Tim, this technique does not require a tutorial:

Grab the highlights slider and pull it back to -100.
Take the whites slider and pull it up until the brightest tones are just shy of blowing (or until your judgement tells you the brightest tones are bright enough).
What this does is separate the brightest tones and brings out as much detail as is possible in a bright sky.

I do a similar thing in the shadows.
I pull up the shadows slider - sometimes to maximum.
I then pull the blacks back until there are just a smidgeon of completely black pixels (sometimes a lot more if the image demands it).
This manoeuvre separates out the darkest tones.

The final step is to increase clarity (read local contrast) because the above edits tend to reduce local contrast.

Experiment.
Over several days play with an image.
Go away and have a sleep and then come back to it and see whether it looks right.
Change what seems to need changing - start from scratch again if needs be.
Use snapshots and/or virtual copies to keep the various versions if that is important to you.
After a week all these adjustments and the judgement required will be second nature to you.

As an aside, I see that you shoot with a Canon 6D - this may limit how aggressive one gets with the shadows manipulation and how much global and local noise reduction is required and therefore what looks good.

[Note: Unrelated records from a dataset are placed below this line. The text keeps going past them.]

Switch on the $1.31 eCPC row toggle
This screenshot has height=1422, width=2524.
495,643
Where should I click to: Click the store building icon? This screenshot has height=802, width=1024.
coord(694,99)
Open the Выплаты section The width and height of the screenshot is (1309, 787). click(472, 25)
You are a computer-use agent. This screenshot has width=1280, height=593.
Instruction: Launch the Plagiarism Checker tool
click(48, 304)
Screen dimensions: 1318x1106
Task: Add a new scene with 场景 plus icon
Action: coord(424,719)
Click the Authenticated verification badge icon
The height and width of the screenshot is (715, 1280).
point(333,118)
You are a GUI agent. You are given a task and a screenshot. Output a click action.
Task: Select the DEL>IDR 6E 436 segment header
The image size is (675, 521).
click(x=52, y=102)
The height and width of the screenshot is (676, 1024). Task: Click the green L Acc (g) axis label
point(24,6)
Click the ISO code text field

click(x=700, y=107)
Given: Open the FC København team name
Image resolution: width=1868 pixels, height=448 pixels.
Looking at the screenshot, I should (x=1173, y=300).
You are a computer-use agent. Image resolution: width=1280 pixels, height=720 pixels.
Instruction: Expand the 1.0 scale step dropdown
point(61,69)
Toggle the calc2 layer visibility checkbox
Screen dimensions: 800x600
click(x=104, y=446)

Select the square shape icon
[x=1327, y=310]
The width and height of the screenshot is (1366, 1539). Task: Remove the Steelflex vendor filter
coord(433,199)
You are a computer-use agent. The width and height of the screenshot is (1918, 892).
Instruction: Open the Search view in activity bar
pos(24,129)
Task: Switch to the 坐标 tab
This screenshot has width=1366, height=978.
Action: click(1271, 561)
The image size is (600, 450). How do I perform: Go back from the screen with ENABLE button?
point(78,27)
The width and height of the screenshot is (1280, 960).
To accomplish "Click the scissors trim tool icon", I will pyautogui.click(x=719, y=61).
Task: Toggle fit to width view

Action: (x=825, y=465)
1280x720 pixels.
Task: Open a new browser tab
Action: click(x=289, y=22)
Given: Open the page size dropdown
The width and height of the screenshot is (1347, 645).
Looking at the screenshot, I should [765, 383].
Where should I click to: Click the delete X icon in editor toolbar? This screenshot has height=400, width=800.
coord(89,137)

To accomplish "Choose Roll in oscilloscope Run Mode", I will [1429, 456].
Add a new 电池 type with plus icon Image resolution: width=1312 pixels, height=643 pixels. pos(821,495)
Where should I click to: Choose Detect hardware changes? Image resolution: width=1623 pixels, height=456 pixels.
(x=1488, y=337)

Another aside - the tonal adjustments I suggest above tend to increase both global and local contrast. As a result colour tends to becomes rather vibrant. My experience is that Vibrance and Saturation might require reducing rather that any increases, but, as with everything, this is a season-to-taste scenario.

Tony Jay


----------



## tspear (Dec 27, 2015)

Tony,

Thank you. I know what I will be playing with on my flight home next week.

Tim


----------



## Rob_Cullen (Dec 27, 2015)

The HSL Panel is very powerful for global and color-specific changes to- Hue, Saturation and Luminance.
And generally if a global result affects areas where it is not wanted, an Adjustment brush could negate the effect.


----------



## ogre (Jan 3, 2016)

tspear said:


> I finally have some pictures where there is a effectively a valley (caused by buildings, mountains...). The sky is slightly over blown and I want to back down the exposure and do a minor fix of the color. *My current technique is to use the graduated filter with an erase brush over the areas I do not want to adjust.*
> I recall reading about an alternate technique, but I cannot find it. Any suggestions?
> 
> Tim



I've heard of the erase tool within the Graduated ND filter but I don't see it on my version, 5.7.1. Is it a key stroke function along with something else or does my version not have this?

Thanks for your time,
Dean


----------



## Victoria Bampton (Jan 3, 2016)

It was added in Lightroom 6.0 Dean, so time to upgrade (or switch to CC) if you're tempted.


----------



## ogre (Jan 3, 2016)

Thanks Victoria. I click the "check for updates" but it comes back and says I'm up to date. I realize there is a version 6 now, don't know why I get that message. 

Anyway, thanks again.

Dean


----------



## Jim Wilde (Jan 3, 2016)

The "Check for Updates" option only checks for *updates* to that specific Lightroom version, it does not check for any available full version *upgrades*. The last update to LR version 5 was 5.7.1, so if that's what you are running then using the "Check for Updates" button will indeed tell you that you're up to date.


----------



## ogre (Jan 10, 2016)

Thanks Jim, I'm considering going to the cloud soon anyway.

Thanks for the help,
Dean


----------